Trouble in the Henhouse
By Phyllis Chiu
Illustrated by Jos Sances
2002, 22 pp
By Bill Morgan
One of the real classics of social justice books for kids was written by our own Phyllis Chiu, who was at the time an elementary teacher in Los Angeles. Chiu was also a member of the CFT Labor in the Schools Committee, which has produced a bumper crop of labor (and now climate justice) materials for progressive-minded teachers to use with their classes. The name of Chiu’s booklet is Trouble in the Henhouse, and among all of the committee’s publications, it is the #1 bestseller.
It’s easy to see why. The hens are egg-layers, working women. They get together to resist their villainous employer Farmer Brown, who tries every way he can to get them to produce more eggs while spending less and less on their upkeep. Finally, they have had enough. When they send their spokespeople to talk to him, he throws them in jail. It’s only when a cow tells them about a “union” (“We’re a group of working cows,” she begins) that they unite and present Brown with a list of their demands.
Sounds good, doesn’t it? Like a lot of the books we’ve reviewed here, Trouble in the Hen House is a metaphor about work and workplaces. Books like Doreen Cronin and Betsy Lewin’s “Click Clack Moo” come to mind. Good juvenile fiction writers put problems and conflicts into structures that make them available to children. They make sympathetic characters and give them faces and personalities. (In this story, we never even see the face of the poomouthing, sinister Farmer Brown who has even threatened the hens with death if they don’t lay enough.)

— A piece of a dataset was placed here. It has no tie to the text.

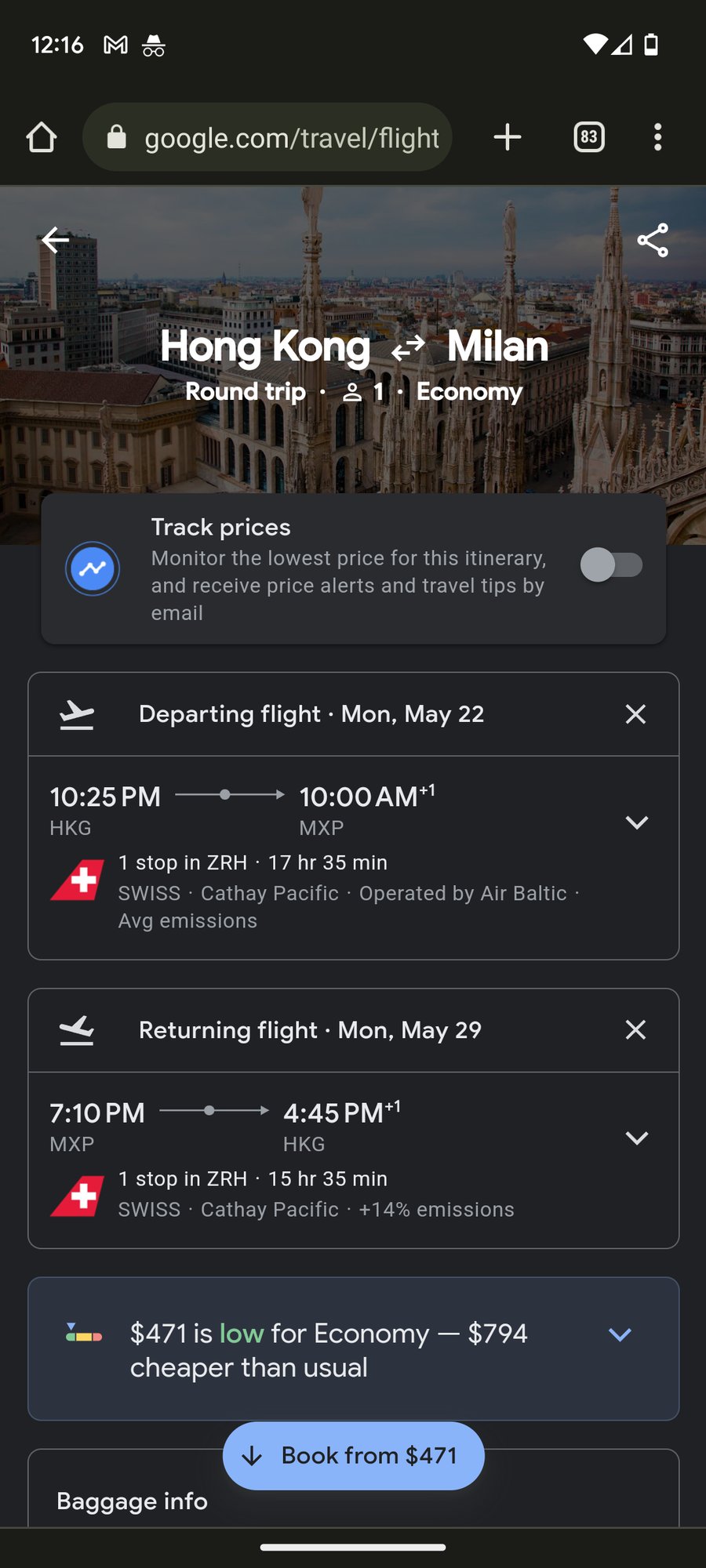Image resolution: width=706 pixels, height=1568 pixels.
Task: Tap the SWISS airline logo on departing flight
Action: tap(77, 880)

Two things set Chiu’s book apart from comparable stories: First, she doesn’t just let the story end as a pleasant tale of a successful rebellion. The story features a list of labor concepts, the very ones we adults use when we talk about such things: “production,” “complaints,” “union,” “conditions.” Even “average” and “cholesterol” make the list. Perfect for teachers who want to extend this little fable into a primer on labor relations and direct action.
Second, the book is a play reader’s theater piece that invites the kids into the story to act it out. (Trouble in the Hen House has by now been presented in various versions in schools all over California.) There are even patterns to make puppets of the main characters, right in the book. Chiu always denied that she was influenced by Disney’s “Chicken Run,” a nice tale that came out about the same time about some chickens who want to escape their factory farm. But Chiu’s chickens are not about that. If the Disney tale was about escape, Chiu’s is about liberation.
“Don’t agonize, organize” goes the old labor saw, and so they do. There is no better presentation of basic workplace issues and an introduction to organizing and direct action.
About the Author
Bill Morgan is a retired San Francisco teacher, member of United Educators of San Francisco-Retired, AFT Local 61-R, and a member of the CFT Labor and Climate Justice Education Committee. Morgan, and others on the committee, have authored and produced high-quality curriculum materials for educators. Most curricula can be downloaded for free; some are available in print at a minimal cost.